● WRITTEN INSTRUCTION 1:
From the records, lay out as a Markdown table the lines starting with the line containing "The image size is (1591, 861)." and going on through the line containing "will (x=345, y=352).", with columns named Row and Line and blank lines omitted.

New York City can be tough enough to navigate as a young, able-bodied person; it's even more difficult for the elderly or physically challenged to get around and go about their day. Imagine living with a physical disability in an apartment building without ramps or wheelchair access. Imagine living with a serious illness and wanting a pet to ease your suffering—in a building whose bylaws do not allow animals.
A Play in Three Acts
Throughout the years, overcoming such housing obstacles has been made easier with the passing of three important pieces of legislation: Section 504 of the Rehabilitation Act of 1973; the Fair Housing Act of 1988, and the American Disabilities Act of 1990. These acts have been extremely helpful in improving the living environments of the disabled, but before understanding the impact of these acts on buildings and its residents, both disabled and non-disabled, its important to understand the distinct definition of each.
According to the U.S. Department of Housing and Urban Development (HUD), federal law defines a person with a disability as "any person who has a physical or mental impairment that substantially limits one or more major life activities; has a record of such impairment; or is regarded as having such an impairment."
In general, a physical or mental impairment includes hearing, mobility and visual impairments, chronic alcoholism, chronic mental illness, AIDS, AIDS Related Complex, and mental retardation that substantially limits one or more major life activities. Major life activities include walking, talking, hearing, seeing, breathing, learning, performing manual tasks, and caring for oneself.
In order to afford housing and other basic necessities, many disabled residents receive federal funds or live in federally funded buildings. In 1973, to foster economic independence and prohibit discrimination against the disabled, the Rehabilitation Act was passed.

(Rows on where targets appear)
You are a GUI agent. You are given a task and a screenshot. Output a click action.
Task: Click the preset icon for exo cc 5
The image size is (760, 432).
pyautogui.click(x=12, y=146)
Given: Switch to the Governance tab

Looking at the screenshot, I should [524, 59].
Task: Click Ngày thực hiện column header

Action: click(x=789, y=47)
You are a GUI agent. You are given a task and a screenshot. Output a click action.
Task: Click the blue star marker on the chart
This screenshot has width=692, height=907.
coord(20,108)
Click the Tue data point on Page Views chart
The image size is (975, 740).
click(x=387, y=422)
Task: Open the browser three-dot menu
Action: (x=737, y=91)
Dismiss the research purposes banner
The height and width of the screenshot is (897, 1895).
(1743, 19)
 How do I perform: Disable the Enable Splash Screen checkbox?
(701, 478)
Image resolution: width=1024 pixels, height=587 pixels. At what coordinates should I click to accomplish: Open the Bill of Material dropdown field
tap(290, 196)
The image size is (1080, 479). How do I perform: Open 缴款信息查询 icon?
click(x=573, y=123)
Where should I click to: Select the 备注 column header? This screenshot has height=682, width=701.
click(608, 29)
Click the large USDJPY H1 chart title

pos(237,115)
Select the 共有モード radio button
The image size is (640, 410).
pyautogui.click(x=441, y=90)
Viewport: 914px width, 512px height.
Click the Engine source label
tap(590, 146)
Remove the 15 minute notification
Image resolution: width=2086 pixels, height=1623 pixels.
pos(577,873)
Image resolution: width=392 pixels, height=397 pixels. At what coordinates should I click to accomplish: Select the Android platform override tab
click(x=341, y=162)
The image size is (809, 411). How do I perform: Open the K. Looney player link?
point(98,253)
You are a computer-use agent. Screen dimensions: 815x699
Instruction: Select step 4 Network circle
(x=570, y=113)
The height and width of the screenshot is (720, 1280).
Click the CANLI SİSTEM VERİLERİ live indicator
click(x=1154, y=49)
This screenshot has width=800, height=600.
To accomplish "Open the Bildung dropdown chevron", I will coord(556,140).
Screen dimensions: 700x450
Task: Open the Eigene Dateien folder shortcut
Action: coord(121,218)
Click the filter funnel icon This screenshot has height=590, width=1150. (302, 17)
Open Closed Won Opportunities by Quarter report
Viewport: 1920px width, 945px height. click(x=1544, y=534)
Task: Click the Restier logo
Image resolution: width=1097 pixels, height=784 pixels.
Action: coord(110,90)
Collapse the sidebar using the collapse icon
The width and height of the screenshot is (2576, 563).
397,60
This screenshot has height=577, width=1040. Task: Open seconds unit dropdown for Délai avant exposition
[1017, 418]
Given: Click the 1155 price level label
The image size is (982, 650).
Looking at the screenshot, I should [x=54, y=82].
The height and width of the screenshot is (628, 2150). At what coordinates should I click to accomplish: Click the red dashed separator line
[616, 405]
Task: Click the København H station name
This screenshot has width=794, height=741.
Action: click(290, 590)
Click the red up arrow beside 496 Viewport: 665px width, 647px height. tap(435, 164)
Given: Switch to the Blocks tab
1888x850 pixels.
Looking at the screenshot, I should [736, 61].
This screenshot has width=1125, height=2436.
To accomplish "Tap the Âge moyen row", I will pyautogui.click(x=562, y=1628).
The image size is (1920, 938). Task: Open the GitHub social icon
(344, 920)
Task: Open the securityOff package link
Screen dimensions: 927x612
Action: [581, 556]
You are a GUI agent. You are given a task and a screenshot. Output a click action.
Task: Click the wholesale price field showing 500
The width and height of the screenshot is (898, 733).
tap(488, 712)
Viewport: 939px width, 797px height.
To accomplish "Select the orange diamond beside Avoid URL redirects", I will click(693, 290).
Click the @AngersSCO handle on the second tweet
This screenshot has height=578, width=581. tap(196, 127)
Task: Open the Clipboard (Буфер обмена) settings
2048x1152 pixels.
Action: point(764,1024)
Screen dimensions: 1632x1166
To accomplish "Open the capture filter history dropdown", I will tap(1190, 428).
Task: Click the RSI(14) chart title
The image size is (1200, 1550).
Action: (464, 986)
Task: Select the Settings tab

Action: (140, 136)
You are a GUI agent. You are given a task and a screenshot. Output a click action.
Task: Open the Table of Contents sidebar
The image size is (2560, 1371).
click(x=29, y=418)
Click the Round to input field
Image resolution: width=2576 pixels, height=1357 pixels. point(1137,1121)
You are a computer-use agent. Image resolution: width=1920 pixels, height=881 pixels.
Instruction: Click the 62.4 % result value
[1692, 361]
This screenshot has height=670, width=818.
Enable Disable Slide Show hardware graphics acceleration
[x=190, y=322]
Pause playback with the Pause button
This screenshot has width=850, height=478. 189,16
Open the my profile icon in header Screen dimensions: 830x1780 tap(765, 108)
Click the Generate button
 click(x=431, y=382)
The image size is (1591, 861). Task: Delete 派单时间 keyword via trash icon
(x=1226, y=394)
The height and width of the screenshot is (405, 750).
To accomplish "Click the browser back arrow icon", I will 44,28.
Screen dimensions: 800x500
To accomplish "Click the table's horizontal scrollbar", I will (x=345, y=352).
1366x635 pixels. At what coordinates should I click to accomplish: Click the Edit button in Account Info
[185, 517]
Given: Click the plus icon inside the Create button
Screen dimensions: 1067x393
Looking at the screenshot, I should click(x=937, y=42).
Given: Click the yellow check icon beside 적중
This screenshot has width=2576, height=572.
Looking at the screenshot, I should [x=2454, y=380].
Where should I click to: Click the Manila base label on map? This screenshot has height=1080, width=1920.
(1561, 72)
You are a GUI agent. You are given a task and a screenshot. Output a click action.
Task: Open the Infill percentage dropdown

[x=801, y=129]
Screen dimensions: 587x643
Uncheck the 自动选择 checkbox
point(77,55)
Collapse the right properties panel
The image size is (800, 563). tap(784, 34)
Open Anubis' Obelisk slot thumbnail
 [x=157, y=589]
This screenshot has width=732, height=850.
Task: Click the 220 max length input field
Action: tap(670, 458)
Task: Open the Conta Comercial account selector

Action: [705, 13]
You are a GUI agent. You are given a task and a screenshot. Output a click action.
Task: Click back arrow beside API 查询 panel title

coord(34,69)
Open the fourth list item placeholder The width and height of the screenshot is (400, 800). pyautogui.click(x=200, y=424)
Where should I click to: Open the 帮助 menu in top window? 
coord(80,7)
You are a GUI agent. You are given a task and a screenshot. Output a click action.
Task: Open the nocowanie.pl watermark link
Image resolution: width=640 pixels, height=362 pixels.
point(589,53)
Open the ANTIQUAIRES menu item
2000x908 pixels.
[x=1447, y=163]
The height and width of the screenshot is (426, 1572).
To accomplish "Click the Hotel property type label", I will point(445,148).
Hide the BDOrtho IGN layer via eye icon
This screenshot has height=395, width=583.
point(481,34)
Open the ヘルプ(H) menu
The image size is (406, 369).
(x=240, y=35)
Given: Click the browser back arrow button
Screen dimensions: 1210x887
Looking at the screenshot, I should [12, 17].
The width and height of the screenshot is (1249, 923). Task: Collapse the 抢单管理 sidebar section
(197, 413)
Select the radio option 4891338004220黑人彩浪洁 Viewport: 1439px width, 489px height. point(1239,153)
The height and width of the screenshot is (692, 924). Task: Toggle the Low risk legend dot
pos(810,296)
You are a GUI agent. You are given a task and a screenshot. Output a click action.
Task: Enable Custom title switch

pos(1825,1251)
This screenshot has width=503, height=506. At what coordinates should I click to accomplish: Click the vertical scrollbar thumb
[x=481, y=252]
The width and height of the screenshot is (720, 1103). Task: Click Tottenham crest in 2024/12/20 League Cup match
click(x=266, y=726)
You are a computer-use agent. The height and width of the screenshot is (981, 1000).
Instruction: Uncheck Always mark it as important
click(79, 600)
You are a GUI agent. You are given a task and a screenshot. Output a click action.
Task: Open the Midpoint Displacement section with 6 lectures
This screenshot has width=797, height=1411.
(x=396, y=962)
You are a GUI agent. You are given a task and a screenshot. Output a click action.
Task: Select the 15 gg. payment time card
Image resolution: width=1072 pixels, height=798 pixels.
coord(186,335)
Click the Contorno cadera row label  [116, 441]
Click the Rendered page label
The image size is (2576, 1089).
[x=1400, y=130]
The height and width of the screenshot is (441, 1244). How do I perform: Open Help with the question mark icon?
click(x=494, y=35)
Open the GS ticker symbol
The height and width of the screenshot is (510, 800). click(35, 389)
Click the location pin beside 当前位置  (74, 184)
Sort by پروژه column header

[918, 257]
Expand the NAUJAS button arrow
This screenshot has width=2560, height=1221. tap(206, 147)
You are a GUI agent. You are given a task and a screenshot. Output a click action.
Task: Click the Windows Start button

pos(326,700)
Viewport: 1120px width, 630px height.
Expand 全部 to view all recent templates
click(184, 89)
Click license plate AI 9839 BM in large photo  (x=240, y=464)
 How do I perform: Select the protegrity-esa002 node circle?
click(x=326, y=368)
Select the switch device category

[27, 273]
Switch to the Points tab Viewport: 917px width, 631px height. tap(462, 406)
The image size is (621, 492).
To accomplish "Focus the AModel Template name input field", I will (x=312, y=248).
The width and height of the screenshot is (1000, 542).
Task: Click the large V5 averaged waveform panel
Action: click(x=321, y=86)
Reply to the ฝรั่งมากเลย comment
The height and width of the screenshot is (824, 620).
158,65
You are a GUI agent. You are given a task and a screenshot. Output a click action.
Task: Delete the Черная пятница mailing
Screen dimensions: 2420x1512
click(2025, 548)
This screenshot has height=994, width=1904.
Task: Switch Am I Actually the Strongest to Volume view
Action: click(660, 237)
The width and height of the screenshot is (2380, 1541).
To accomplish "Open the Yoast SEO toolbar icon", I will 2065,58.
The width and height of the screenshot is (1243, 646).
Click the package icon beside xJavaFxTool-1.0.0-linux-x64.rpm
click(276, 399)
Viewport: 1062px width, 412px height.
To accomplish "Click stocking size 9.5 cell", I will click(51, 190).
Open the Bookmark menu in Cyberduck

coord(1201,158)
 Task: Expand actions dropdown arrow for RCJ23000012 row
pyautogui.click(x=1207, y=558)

● WRITTEN INSTRUCTION 2:
According to the passage on disability housing legislation, in what year was the Rehabilitation Act passed?

● OUTPUT 1:
| Row | Line |
|---|---|
| 1 | The image size is (1591, 861). Task: Delete 派单时间 keyword via trash icon |
| 2 | (x=1226, y=394) |
| 3 | The height and width of the screenshot is (405, 750). |
| 4 | To accomplish "Click the browser back arrow icon", I will 44,28. |
| 5 | Screen dimensions: 800x500 |
| 6 | To accomplish "Click the table's horizontal scrollbar", I will (x=345, y=352). |

● OUTPUT 2:
1973